TASK GOAL >> Please report each line of the data below that contains "agent".

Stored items
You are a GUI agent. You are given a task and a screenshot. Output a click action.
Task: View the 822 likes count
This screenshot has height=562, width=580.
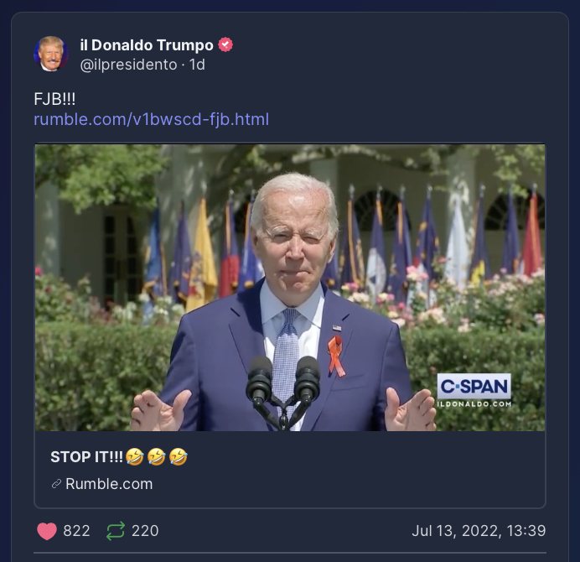(76, 531)
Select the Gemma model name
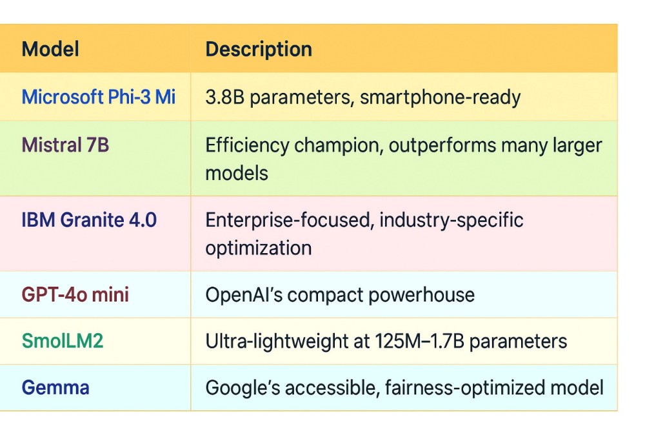The width and height of the screenshot is (645, 430). click(55, 387)
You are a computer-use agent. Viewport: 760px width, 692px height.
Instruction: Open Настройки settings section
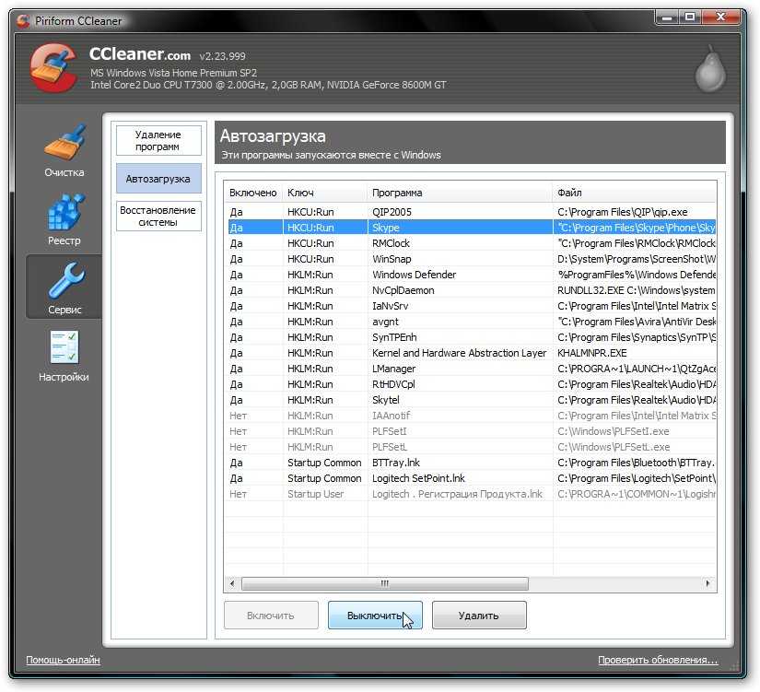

EXERCISE ANSWER >>
You are a GUI agent. You are given a task and a screenshot. Output a click action.
You are a computer-use agent. Viewport: 760px width, 692px height.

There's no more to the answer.